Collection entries
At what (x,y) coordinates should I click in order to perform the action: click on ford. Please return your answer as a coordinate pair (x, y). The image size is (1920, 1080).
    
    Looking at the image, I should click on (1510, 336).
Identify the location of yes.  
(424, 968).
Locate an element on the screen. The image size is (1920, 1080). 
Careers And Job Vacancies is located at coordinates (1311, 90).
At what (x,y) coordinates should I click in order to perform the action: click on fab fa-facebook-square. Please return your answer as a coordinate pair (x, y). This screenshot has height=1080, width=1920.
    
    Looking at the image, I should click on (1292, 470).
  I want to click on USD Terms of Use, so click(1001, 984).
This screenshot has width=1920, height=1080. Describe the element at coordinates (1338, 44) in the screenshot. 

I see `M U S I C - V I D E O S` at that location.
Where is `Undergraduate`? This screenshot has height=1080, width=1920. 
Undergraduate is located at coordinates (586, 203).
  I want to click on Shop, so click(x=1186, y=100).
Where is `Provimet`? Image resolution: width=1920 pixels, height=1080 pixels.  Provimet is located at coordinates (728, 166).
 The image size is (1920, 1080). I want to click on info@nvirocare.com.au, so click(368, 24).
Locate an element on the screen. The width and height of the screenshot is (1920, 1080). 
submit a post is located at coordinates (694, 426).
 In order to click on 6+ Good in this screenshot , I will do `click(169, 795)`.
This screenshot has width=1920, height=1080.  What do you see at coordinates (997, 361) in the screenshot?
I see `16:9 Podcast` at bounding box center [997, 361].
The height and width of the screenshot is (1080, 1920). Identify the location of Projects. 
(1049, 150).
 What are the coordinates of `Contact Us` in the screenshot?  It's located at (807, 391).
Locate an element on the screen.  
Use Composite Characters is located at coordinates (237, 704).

Goal:
Could you arrange the material as a numbered list, starting with the line that holds "The height and" and running through the end of the material, both ends included, with any blank lines left out?

Reply to the exercise:
1. The height and width of the screenshot is (1080, 1920). Identify the location of Projects. 
2. (1049, 150).
3.  What are the coordinates of `Contact Us` in the screenshot?  It's located at (807, 391).
4. Locate an element on the screen.  
5. Use Composite Characters is located at coordinates (237, 704).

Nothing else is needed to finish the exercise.